• What needs to be done:
Would you please copy all of the data exactly, skipping the images?

• Source material:
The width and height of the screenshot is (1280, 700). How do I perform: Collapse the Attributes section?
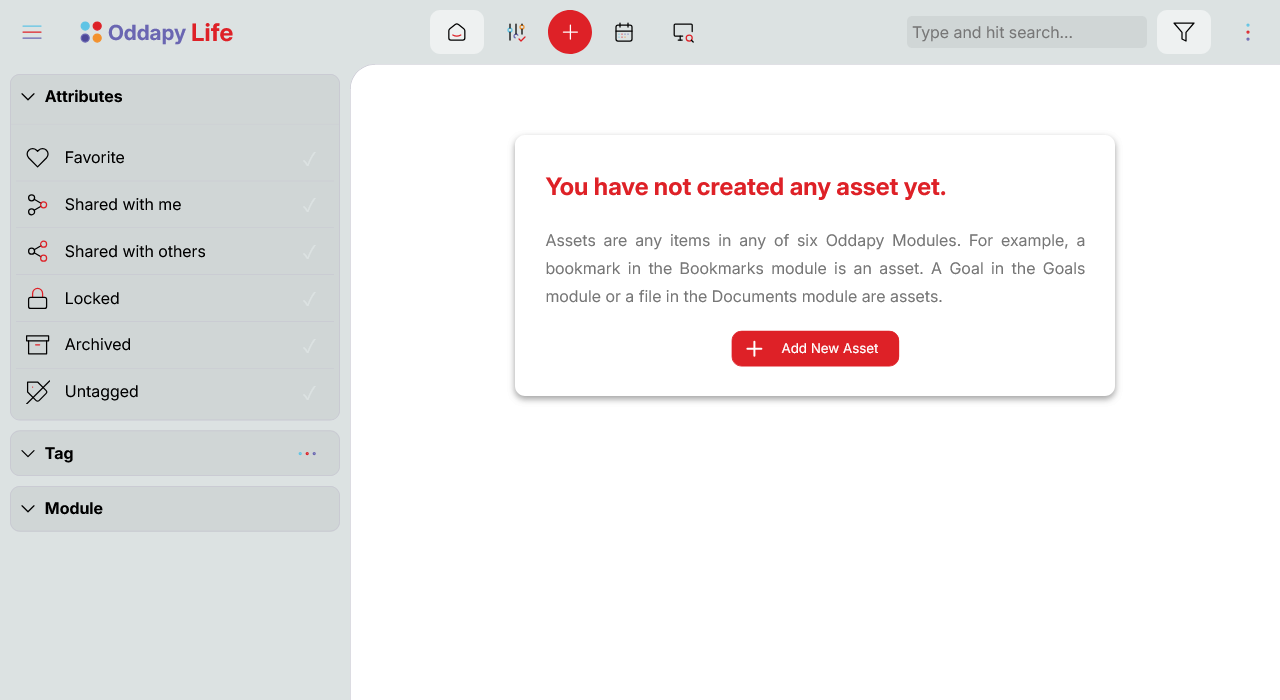[x=28, y=97]
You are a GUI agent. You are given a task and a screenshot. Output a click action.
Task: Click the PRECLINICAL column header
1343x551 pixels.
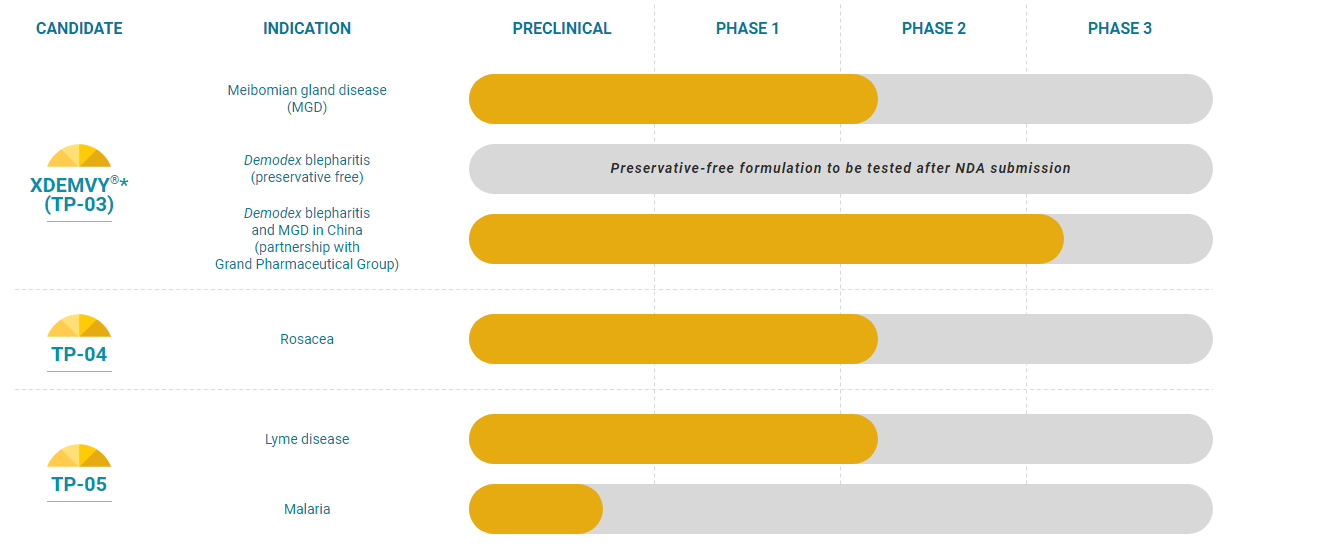click(x=562, y=28)
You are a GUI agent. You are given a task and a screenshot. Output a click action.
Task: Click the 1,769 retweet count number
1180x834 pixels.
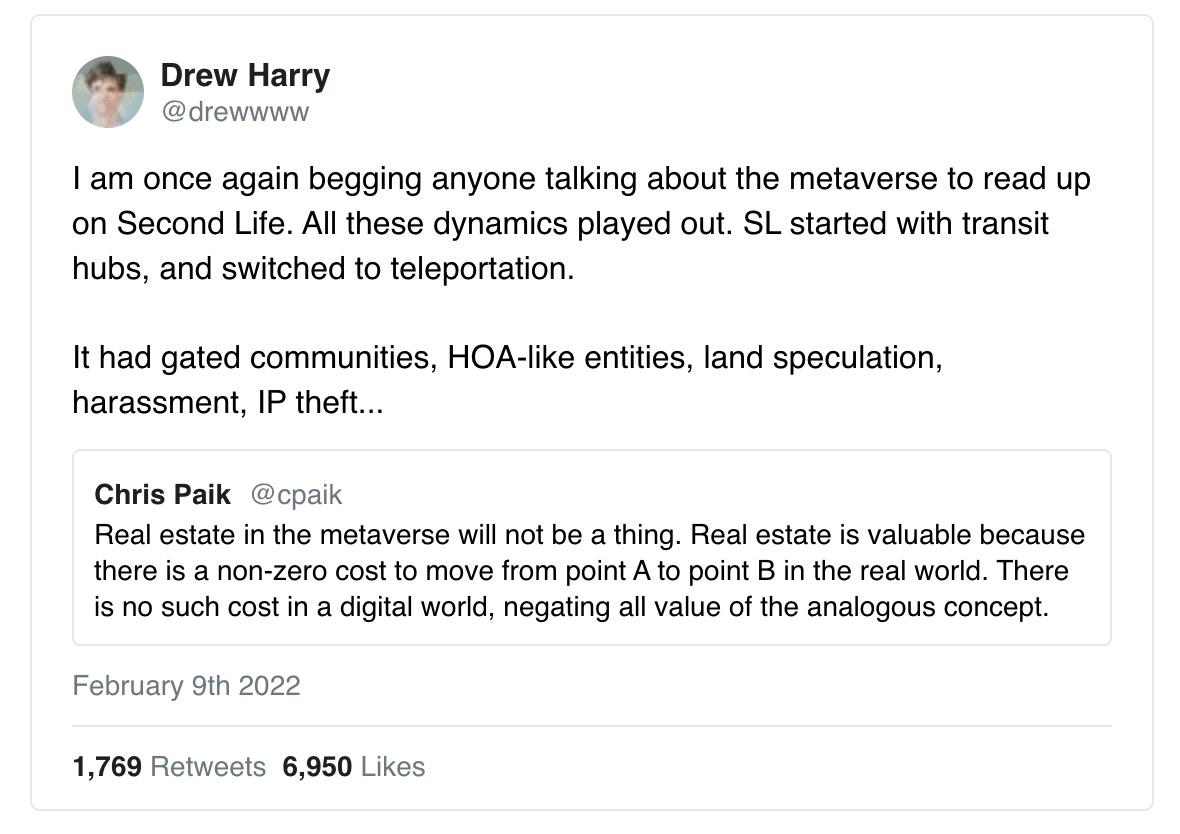coord(107,766)
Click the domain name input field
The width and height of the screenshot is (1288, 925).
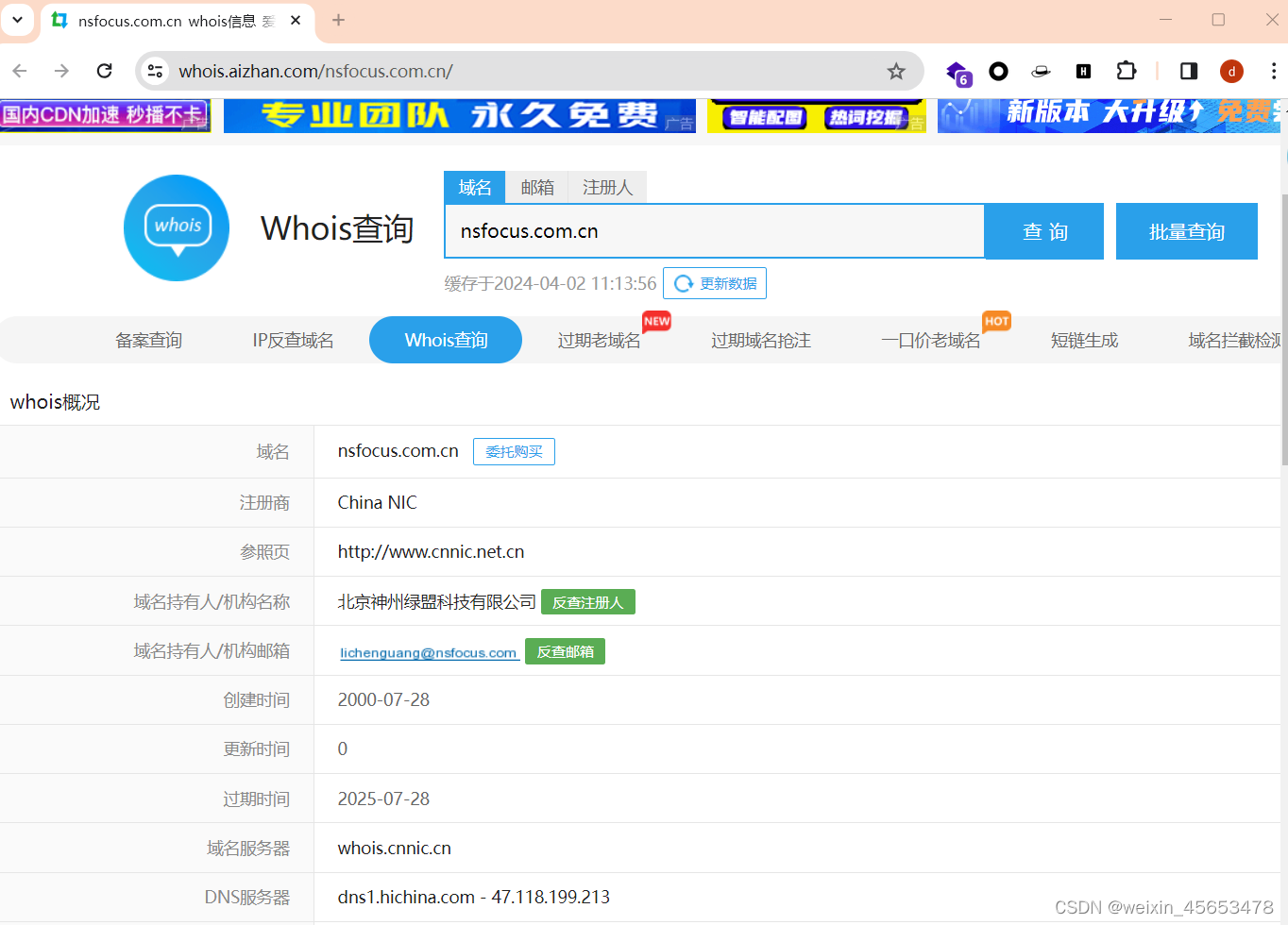click(714, 231)
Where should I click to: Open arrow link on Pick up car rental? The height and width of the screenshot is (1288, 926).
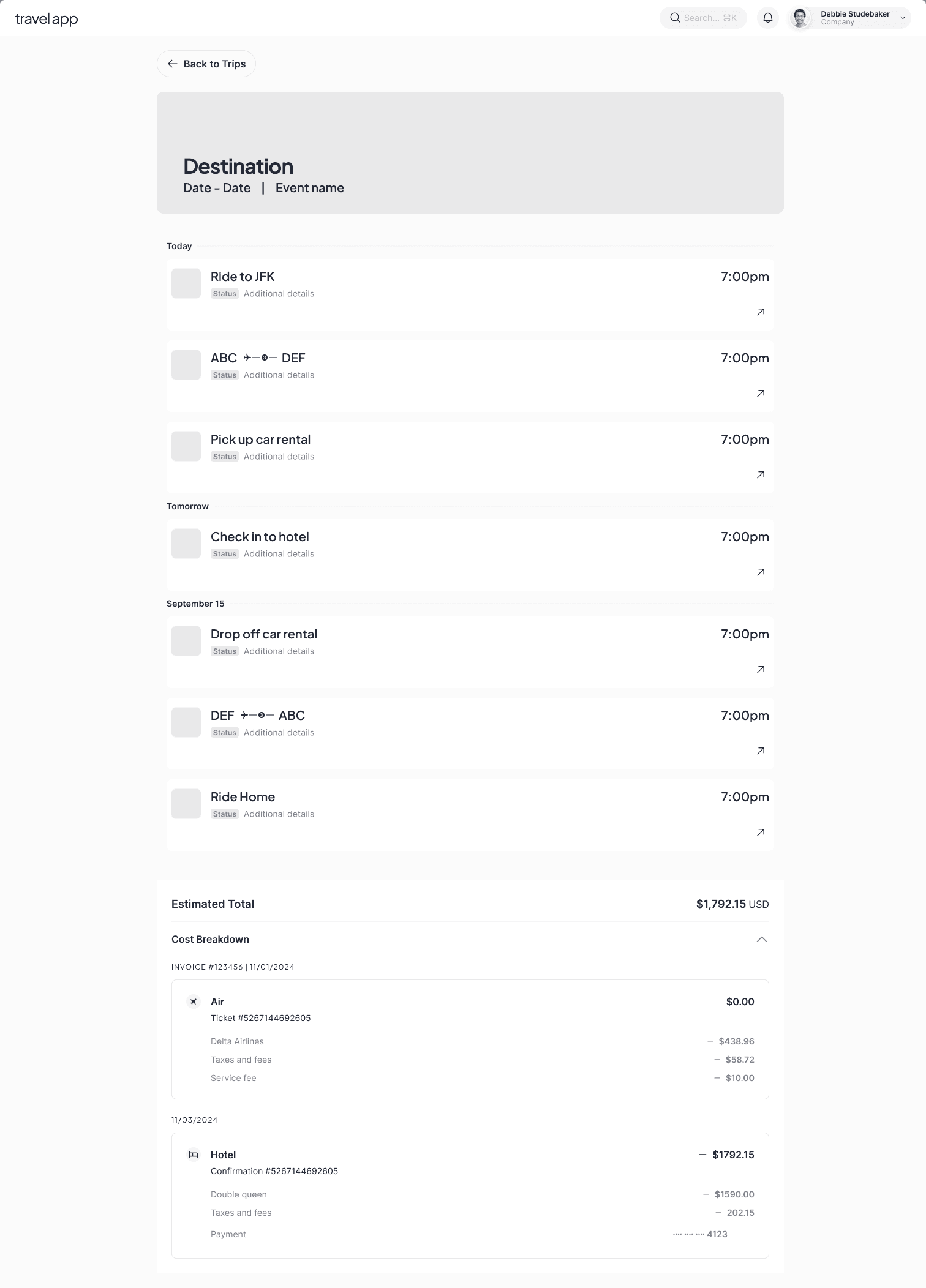(x=761, y=475)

• Solution to this problem:
The width and height of the screenshot is (1280, 700). How do I perform: Collapse the Attributes section?
[x=28, y=97]
You are a GUI agent. You are given a task and a screenshot. Output a click action.
Task: Click the PRECLINICAL column header
1343x551 pixels.
click(x=562, y=28)
You are a GUI agent. You are given a task and a screenshot. Output a click action.
Task: Click the 1,769 retweet count number
1180x834 pixels.
coord(107,766)
Click the domain name input field
The width and height of the screenshot is (1288, 925).
click(714, 231)
Where should I click to: Open arrow link on Pick up car rental? The height and width of the screenshot is (1288, 926).
(x=761, y=475)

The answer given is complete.